[BRIEF]
Recast the data below as a JSON list of strings, one string per line with blank lines omitted, starting at the line that contains "1216x915 pixels. Task: Click" and stopping after the line that contains "point(692,63)". Include no other lines.

[Stored entries]
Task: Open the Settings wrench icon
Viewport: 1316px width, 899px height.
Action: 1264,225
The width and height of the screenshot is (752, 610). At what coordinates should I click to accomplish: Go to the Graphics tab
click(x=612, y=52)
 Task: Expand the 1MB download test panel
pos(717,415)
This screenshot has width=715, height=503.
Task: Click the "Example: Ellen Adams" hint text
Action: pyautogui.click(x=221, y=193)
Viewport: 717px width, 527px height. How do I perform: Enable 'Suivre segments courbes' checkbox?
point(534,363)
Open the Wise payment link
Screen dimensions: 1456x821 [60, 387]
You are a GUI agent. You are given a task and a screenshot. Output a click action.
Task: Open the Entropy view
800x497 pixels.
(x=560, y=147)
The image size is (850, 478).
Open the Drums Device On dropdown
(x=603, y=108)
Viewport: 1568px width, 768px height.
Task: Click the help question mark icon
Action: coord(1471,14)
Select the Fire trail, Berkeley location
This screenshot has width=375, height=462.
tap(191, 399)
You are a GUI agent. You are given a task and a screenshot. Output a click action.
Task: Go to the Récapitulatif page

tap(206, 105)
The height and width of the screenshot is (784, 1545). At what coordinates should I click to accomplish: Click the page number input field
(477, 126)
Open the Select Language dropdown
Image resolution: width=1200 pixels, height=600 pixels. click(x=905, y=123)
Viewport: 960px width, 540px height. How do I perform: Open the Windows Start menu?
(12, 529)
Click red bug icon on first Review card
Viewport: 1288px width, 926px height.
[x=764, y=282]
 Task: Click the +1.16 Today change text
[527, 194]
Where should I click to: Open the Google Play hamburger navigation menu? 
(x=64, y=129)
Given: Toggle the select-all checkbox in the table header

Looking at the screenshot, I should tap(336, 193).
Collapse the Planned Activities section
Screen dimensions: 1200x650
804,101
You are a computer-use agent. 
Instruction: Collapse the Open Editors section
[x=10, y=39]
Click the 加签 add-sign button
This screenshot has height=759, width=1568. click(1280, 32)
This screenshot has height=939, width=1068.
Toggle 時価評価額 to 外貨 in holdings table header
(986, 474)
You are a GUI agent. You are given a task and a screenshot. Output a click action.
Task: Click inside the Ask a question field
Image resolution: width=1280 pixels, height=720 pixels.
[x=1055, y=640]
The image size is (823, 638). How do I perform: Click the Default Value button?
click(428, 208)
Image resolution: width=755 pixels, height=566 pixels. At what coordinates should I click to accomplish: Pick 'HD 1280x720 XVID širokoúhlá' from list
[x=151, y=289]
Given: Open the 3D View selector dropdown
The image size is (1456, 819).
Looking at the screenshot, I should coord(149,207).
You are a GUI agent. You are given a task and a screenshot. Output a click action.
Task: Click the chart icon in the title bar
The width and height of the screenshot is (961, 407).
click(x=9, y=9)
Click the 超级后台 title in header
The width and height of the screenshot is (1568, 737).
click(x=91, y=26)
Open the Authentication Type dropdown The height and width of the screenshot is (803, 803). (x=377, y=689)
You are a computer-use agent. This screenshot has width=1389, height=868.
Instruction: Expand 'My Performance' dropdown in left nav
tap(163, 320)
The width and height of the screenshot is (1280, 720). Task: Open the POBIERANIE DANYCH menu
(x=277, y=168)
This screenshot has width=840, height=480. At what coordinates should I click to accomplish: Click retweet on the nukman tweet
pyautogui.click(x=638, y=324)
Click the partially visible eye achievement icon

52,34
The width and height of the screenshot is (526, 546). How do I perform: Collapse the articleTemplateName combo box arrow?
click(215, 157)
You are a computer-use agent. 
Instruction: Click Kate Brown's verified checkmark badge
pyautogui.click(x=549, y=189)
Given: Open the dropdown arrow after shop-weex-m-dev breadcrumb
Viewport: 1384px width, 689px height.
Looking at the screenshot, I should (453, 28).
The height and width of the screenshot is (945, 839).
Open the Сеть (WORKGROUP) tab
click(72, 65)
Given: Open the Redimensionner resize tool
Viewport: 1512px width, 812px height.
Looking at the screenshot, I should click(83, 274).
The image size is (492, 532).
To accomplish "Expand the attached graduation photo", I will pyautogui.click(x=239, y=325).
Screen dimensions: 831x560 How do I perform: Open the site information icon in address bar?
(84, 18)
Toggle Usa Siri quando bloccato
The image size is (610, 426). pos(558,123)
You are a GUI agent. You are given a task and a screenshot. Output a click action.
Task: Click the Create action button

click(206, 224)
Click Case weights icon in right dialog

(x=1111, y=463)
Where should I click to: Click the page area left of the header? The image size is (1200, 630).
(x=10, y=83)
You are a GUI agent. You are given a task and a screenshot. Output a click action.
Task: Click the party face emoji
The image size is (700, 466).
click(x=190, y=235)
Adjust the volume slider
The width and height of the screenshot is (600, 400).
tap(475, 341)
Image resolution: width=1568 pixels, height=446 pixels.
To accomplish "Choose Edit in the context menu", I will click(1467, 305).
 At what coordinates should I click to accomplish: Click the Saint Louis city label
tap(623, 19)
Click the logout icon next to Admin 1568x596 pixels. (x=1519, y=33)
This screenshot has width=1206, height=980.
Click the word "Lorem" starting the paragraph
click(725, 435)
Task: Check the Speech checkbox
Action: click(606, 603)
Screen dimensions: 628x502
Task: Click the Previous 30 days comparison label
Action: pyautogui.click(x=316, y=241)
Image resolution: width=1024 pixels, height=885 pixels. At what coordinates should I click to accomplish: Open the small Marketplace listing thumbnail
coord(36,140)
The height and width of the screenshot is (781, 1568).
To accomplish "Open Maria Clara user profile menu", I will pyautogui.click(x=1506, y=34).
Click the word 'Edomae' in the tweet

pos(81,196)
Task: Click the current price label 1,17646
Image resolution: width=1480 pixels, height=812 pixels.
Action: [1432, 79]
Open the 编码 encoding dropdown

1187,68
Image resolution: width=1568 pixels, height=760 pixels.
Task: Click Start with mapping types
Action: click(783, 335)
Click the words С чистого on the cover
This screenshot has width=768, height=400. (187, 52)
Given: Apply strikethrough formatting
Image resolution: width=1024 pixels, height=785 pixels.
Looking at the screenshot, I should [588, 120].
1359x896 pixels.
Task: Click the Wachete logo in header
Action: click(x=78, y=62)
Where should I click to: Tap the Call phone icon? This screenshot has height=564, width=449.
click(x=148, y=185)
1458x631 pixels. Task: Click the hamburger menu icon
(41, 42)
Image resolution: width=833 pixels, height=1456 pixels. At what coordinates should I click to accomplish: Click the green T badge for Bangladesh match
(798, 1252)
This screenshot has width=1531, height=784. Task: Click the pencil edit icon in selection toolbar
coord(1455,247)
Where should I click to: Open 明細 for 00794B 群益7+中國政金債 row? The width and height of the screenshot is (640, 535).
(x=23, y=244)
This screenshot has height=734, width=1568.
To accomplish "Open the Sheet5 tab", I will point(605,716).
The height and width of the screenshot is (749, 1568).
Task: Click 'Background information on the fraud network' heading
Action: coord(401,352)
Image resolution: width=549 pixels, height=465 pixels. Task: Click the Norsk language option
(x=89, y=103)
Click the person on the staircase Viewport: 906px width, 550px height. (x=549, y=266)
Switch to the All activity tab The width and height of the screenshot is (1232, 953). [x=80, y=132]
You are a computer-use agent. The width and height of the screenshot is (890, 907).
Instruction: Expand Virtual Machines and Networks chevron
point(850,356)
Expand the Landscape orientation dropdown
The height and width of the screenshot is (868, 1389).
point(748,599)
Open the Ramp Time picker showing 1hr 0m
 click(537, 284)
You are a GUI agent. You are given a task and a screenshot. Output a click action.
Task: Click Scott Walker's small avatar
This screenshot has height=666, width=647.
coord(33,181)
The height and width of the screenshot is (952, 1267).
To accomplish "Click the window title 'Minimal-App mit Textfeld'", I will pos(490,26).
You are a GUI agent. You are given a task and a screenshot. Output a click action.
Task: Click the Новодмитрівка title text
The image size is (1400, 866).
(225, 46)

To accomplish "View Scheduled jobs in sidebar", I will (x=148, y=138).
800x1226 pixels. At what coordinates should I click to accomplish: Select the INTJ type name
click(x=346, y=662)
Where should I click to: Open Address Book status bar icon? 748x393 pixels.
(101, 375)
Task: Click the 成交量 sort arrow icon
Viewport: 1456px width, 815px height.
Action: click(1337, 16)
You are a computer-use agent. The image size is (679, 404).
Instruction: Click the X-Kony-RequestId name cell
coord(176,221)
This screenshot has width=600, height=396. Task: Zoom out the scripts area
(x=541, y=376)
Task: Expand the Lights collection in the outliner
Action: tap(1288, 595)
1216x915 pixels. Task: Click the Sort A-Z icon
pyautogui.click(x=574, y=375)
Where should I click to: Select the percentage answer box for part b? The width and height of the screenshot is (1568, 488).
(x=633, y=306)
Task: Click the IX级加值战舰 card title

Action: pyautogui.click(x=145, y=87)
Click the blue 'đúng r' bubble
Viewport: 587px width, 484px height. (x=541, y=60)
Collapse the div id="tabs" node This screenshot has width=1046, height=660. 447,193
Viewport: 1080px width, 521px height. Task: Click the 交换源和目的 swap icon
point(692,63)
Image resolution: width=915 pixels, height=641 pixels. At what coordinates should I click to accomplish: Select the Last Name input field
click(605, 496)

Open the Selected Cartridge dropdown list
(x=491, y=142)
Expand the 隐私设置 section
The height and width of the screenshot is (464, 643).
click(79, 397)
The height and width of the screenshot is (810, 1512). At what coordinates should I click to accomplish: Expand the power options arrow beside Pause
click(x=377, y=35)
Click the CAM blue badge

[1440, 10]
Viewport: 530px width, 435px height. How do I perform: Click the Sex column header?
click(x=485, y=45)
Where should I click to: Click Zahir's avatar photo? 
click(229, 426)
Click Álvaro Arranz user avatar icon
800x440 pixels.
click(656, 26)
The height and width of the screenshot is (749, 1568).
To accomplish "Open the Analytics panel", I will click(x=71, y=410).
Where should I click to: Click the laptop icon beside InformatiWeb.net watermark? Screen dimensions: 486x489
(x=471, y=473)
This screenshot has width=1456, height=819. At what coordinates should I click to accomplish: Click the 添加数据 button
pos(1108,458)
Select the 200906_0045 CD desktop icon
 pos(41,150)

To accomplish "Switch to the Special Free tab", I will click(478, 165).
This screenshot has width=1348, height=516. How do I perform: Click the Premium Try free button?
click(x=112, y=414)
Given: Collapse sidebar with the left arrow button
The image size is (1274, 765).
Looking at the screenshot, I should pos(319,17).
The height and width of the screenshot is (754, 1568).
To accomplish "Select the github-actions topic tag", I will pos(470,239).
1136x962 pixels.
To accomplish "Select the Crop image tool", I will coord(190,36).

[SOLUTION TO THE PROBLEM]
[
  "1216x915 pixels. Task: Click the Sort A-Z icon",
  "pyautogui.click(x=574, y=375)",
  "Where should I click to: Select the percentage answer box for part b? The width and height of the screenshot is (1568, 488).",
  "(x=633, y=306)",
  "Task: Click the IX级加值战舰 card title",
  "Action: pyautogui.click(x=145, y=87)",
  "Click the blue 'đúng r' bubble",
  "Viewport: 587px width, 484px height. (x=541, y=60)",
  "Collapse the div id=\"tabs\" node This screenshot has width=1046, height=660. 447,193",
  "Viewport: 1080px width, 521px height. Task: Click the 交换源和目的 swap icon",
  "point(692,63)"
]